Technician access is what matters here. SimpleHelp Server is on-prem remote-support tooling — the whole point of a valid technician login is that it can reach every endpoint enrolled with the server. That’s the same access model that made BeyondTrust’s auth-bypass disclosure a critical last week and it’s the same reason ransomware crews keep coming back to this class of product.
The honest timeline
- 2026-05-27 — SimpleHelp publishes the security update and 5.5.16 lands in release news.
- 2026-06-12 — the CVE record is published to NVD.
- 2026-06-26 — Horizon3.ai publishes technical write-up and IoCs.
- 2026-06-29 — CISA adds it to KEV with a 2026-07-02 federal patch deadline.
- Later — Blackpoint Cyber ties post-exploitation activity to a Node.js intrusion chain crossing SimpleHelp servers in the wild.
Five weeks from vendor patch to KEV. If you’re still on 5.5.15 as of this writing, this isn’t a scheduling problem — that’s a patch-management problem you need to fix in addition to this specific CVE. Put it in the same postmortem folder as the Adobe ColdFusion Friday deadline and the Langflow addition to KEV this week. Different products, same story.
What to actually do
Patch this first, deprioritize almost everything else on your queue this week.
- Upgrade the SimpleHelp Server to 5.5.16 or later. There is no supported mitigation short of the patch — the fix restores signature verification on the OIDC login path.
- If you can’t patch this hour, disable OIDC on the server and restrict the management interface to a bastion or VPN allowlist. Local admin login is not affected by this bug. This buys you until the change window, not longer.

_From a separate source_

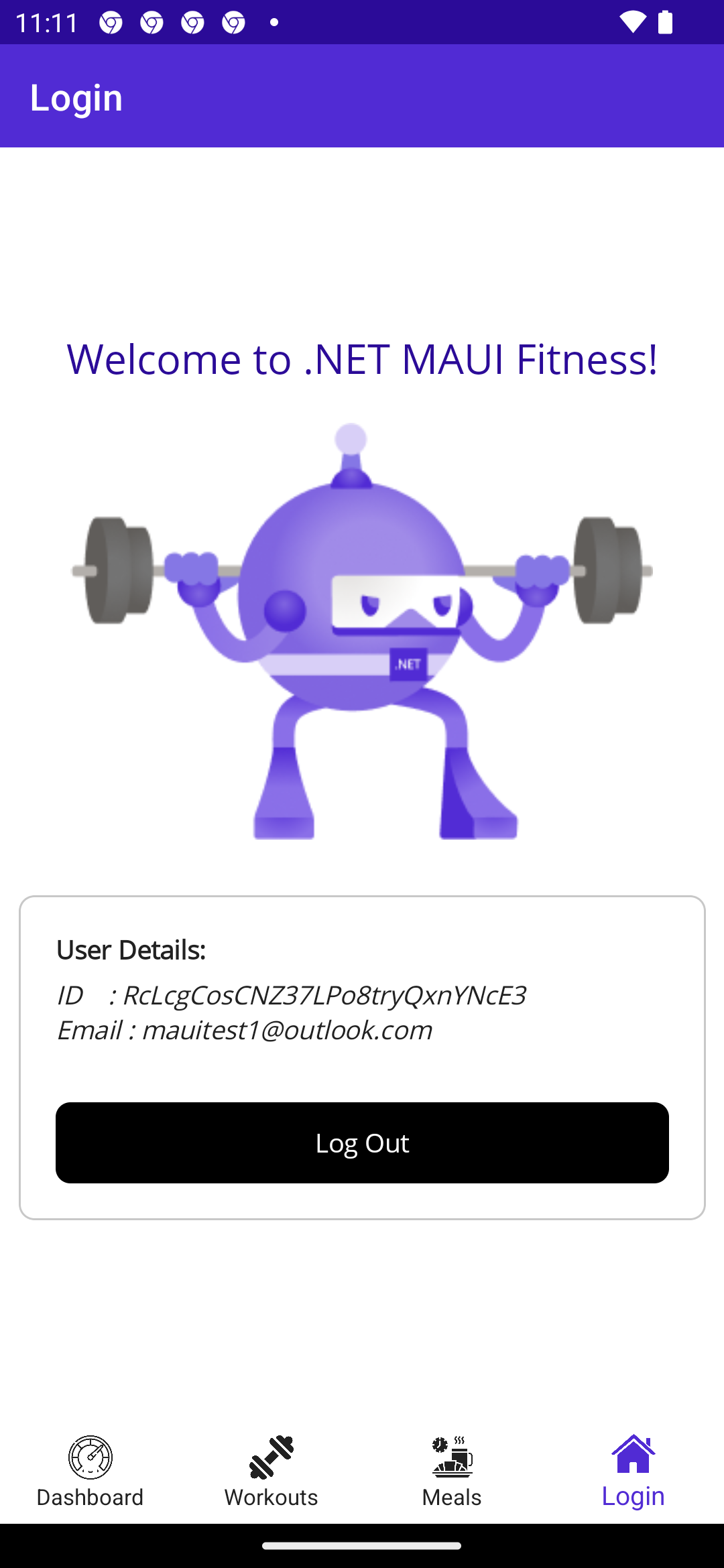Tap the fourth Chrome notification icon
724x1568 pixels.
click(x=233, y=23)
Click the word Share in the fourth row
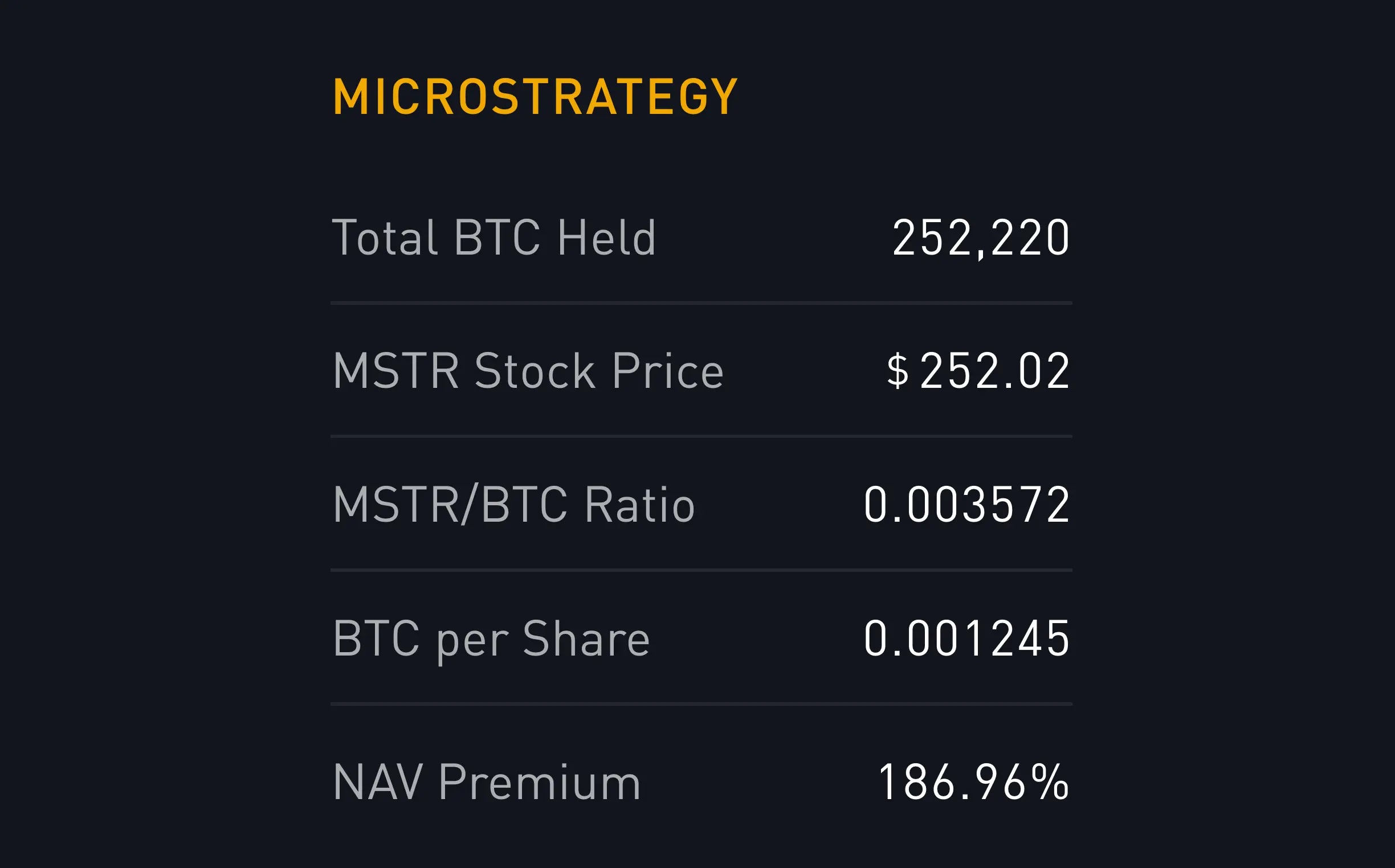Image resolution: width=1395 pixels, height=868 pixels. click(586, 638)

- Assume compromise if the server has been internet-reachable with OIDC configured since 2026-05-27. Pull auth logs and compare against Horizon3.ai’s IoCs. Inventory technician sessions created in that window and revoke anything you can’t account for.
- Rotate credentials on endpoints touched by any suspect technician session. That’s the whole footprint — an unaudited technician session against on-prem RMM is the same threat model as a stolen domain-admin cred with lateral tooling already in place.
- File the KEV miss. You’ll want a written record of when you patched and why the July 2 deadline was missed, because the next SimpleHelp CVE (or the next RMM CVE from a different vendor) will find you looking at the same clock.
The compressed part of this — the part that gets people fired instead of just paged — is the assumed-breach step. If the server is patched but nobody looked at the logs, that’s not a closed ticket. That’s a closed ticket that will reopen itself.